WHAT YOU ARE ASKED TO DO
Go through the lines below. Copy those with "height".

DATASET CONTENT

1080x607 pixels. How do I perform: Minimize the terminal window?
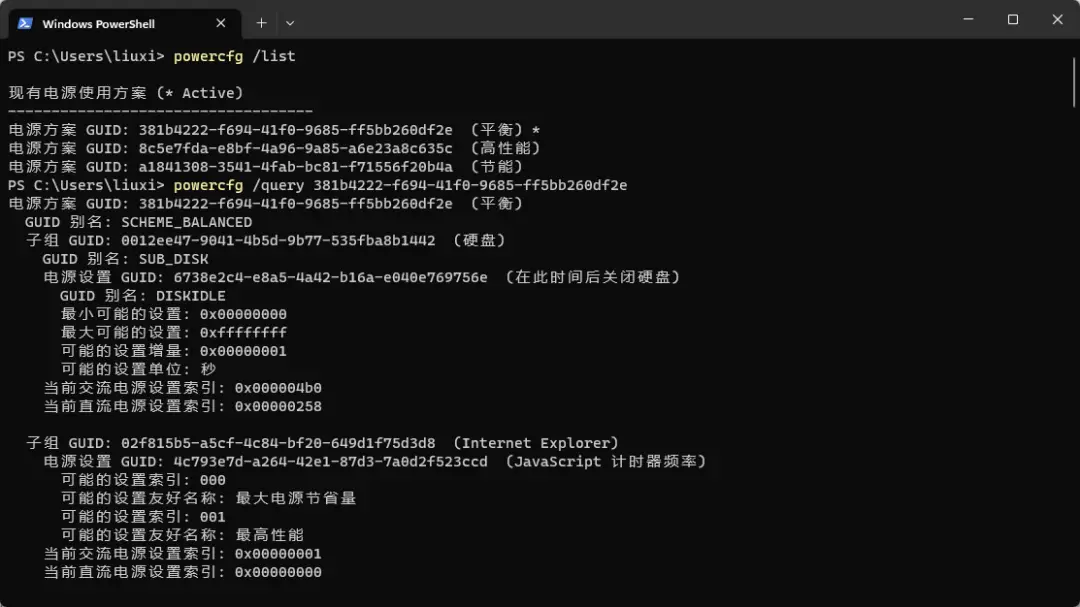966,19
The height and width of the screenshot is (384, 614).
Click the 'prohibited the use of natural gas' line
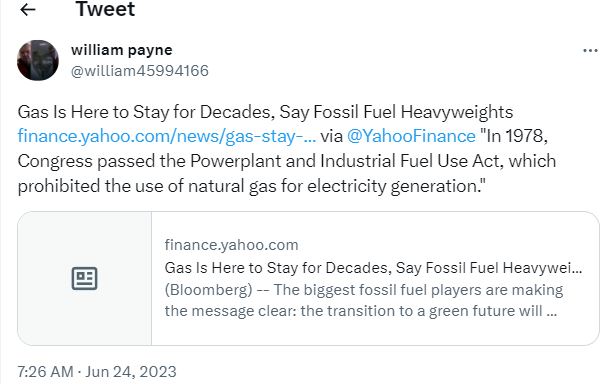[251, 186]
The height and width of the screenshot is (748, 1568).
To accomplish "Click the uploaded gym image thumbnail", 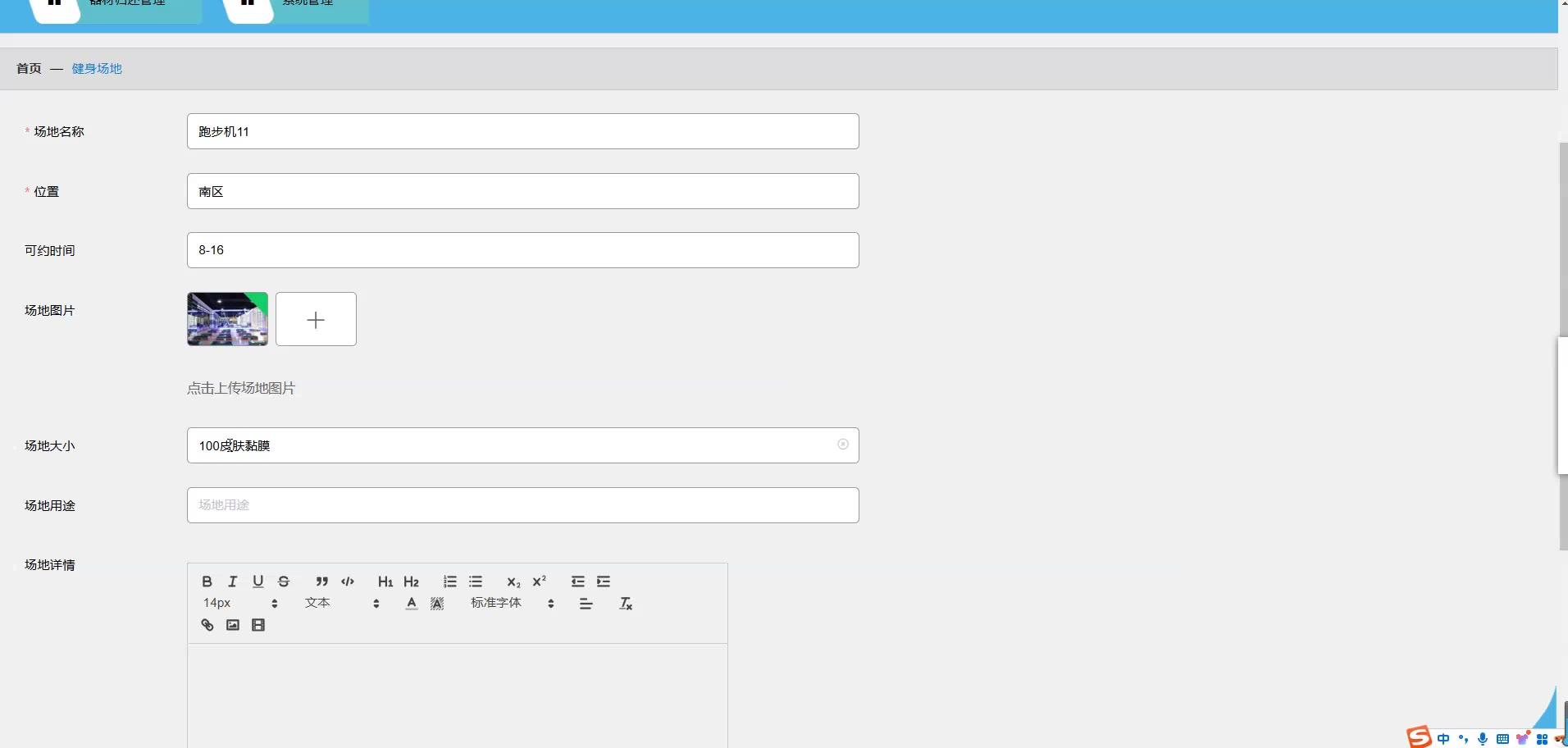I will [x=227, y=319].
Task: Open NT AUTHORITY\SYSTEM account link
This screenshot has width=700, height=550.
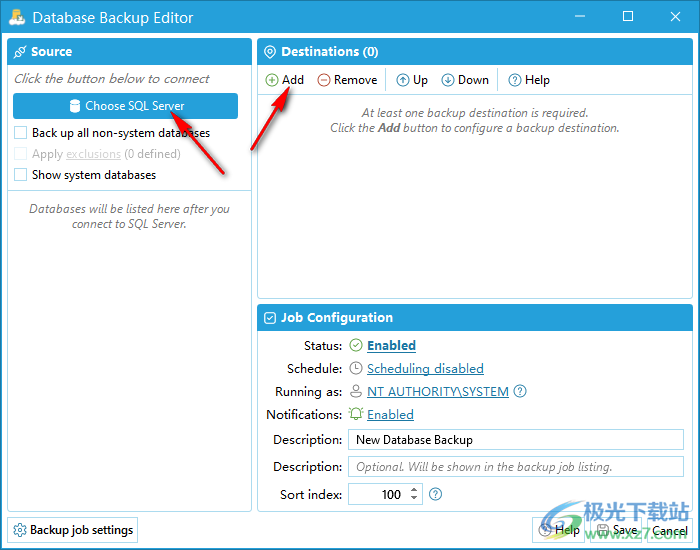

EXERCISE RESPONSE
The height and width of the screenshot is (384, 614).
The height and width of the screenshot is (748, 1568).
This screenshot has width=700, height=550.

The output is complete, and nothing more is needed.